▶ WHAT IS EXPECTED
Your reply should be the complete data, reproduced exactly.

[Stored records]
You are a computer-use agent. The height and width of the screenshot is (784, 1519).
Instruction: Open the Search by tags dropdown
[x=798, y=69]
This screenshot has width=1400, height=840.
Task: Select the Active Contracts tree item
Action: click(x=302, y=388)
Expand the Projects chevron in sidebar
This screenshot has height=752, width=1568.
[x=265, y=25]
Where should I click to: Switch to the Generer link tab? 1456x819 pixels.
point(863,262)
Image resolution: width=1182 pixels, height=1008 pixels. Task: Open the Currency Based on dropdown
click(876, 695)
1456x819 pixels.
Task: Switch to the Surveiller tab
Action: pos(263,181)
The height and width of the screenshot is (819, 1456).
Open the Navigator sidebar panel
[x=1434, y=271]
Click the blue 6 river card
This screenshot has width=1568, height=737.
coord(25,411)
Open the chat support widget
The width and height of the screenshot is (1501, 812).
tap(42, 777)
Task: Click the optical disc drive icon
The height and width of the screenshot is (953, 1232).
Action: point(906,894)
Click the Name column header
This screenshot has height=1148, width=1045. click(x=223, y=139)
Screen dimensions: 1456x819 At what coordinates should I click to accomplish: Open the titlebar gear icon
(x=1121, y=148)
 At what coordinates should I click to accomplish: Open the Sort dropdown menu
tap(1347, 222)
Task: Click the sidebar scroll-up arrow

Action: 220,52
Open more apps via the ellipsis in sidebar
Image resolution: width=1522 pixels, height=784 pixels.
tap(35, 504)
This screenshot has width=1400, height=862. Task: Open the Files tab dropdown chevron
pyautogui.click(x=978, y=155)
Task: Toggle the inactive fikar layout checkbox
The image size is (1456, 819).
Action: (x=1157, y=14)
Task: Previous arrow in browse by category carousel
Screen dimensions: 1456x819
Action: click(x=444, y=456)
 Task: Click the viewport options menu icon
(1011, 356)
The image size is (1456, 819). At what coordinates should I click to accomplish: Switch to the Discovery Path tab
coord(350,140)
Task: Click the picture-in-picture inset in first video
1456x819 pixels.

▶ EXPECTED OUTPUT
You are a computer-use agent. The height and width of the screenshot is (784, 1519).
Instruction: Open the Search by tags dropdown
[x=798, y=69]
This screenshot has width=1400, height=840.
Task: Select the Active Contracts tree item
Action: click(x=302, y=388)
Expand the Projects chevron in sidebar
This screenshot has height=752, width=1568.
[x=265, y=25]
Where should I click to: Switch to the Generer link tab? 1456x819 pixels.
point(863,262)
Image resolution: width=1182 pixels, height=1008 pixels. Task: Open the Currency Based on dropdown
click(876, 695)
1456x819 pixels.
Task: Switch to the Surveiller tab
Action: pos(263,181)
The height and width of the screenshot is (819, 1456).
Open the Navigator sidebar panel
[x=1434, y=271]
Click the blue 6 river card
This screenshot has width=1568, height=737.
coord(25,411)
Open the chat support widget
The width and height of the screenshot is (1501, 812).
tap(42, 777)
Task: Click the optical disc drive icon
The height and width of the screenshot is (953, 1232).
Action: point(906,894)
Click the Name column header
This screenshot has height=1148, width=1045. click(x=223, y=139)
Screen dimensions: 1456x819 At what coordinates should I click to accomplish: Open the titlebar gear icon
(x=1121, y=148)
 At what coordinates should I click to accomplish: Open the Sort dropdown menu
tap(1347, 222)
Task: Click the sidebar scroll-up arrow

Action: 220,52
Open more apps via the ellipsis in sidebar
Image resolution: width=1522 pixels, height=784 pixels.
tap(35, 504)
This screenshot has width=1400, height=862. Task: Open the Files tab dropdown chevron
pyautogui.click(x=978, y=155)
Task: Toggle the inactive fikar layout checkbox
The image size is (1456, 819).
Action: (x=1157, y=14)
Task: Previous arrow in browse by category carousel
Screen dimensions: 1456x819
Action: click(x=444, y=456)
 Task: Click the viewport options menu icon
(1011, 356)
The image size is (1456, 819). At what coordinates should I click to accomplish: Switch to the Discovery Path tab
coord(350,140)
Task: Click the picture-in-picture inset in first video
1456x819 pixels.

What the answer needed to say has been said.